Nelson Mandela once said, ’What counts in life is not the mere fact that we have lived. It is what difference we have made to the lives of others that will determine the significance of the life we lead.’ This observation led me to contemplate what kind of leader I am, above and beyond the responsibilities I have or tasks I need to complete. Most books I’ve read and conferences I’ve been to on leadership focused on changing behaviour with ’10 steps to better leadership’ and so on. But for me, leadership is a heart issue because I believe that your motives determine your actions.

One of the most damaging leadership traits I’ve seen is self-interest. We all know the kind of manager who gives a little but takes a lot. These types of leaders put their own agenda, status and gratification ahead of those they lead. Management guru Ken Blanchard highlights tendencies of self-centred leadership so we can assess ourselves:

  • How do you handle feedback? Self-centred leaders are insecure, possessive over their domains, and more concerned about their own image than that of the business or other people. Ask yourself how well you handle negative feedback and if your biggest fear is not failure, but losing power and position.
  • Do you plan well for succession? Self-centred leaders don’t see their leadership position as a season.

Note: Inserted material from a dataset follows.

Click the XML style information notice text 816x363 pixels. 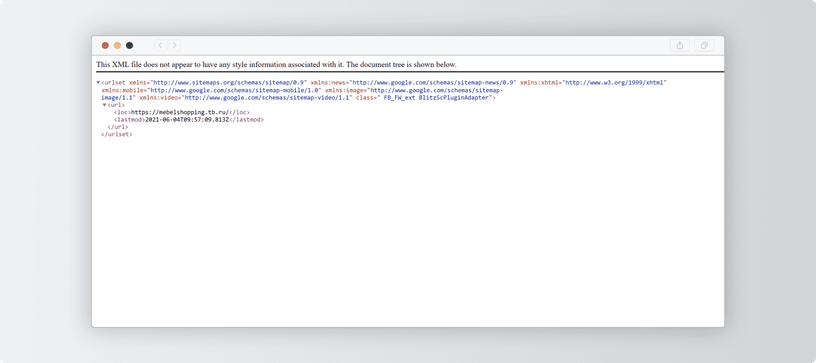click(276, 64)
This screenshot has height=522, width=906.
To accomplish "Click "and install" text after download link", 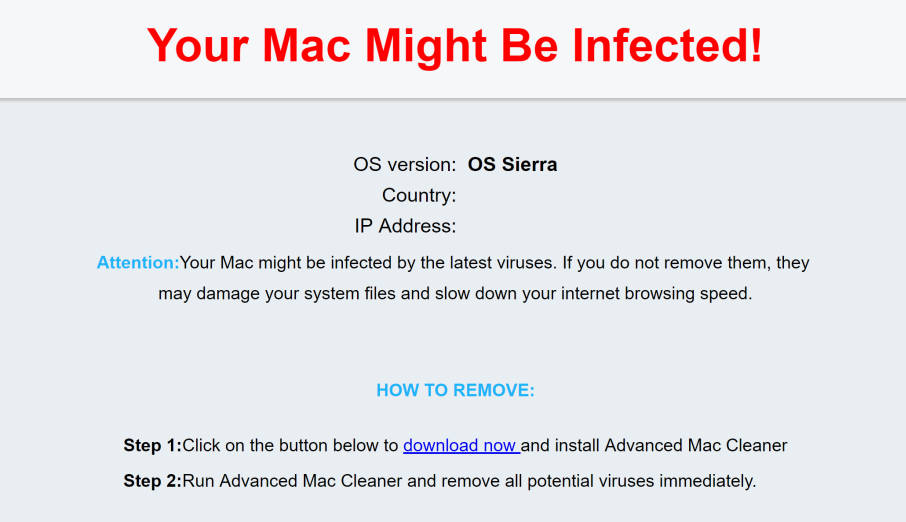I will coord(561,445).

You can gauge this by looking at how well they prepare others to take their place when the time comes. Are you training and equipping others beneath you?
  • Do you find it difficult to acknowledge another person’s idea as better than your own? Self-centred leaders are proud, demand attention, and take all the credit. They tend to treat people based on job titles rather than on respect. Winning and losing become the only criteria they value and character becomes an option.

Ken Blanchard notes that self-centred leaders look into the mirror to find success and out of the window for the cause of failure. Let’s be sensitive to these tendencies and self-aware enough to recognise any of them in ourselves. Take some time to reflect on your leadership and analyse your motives. Sometimes what’s needed is not just a change of mind but a change of heart.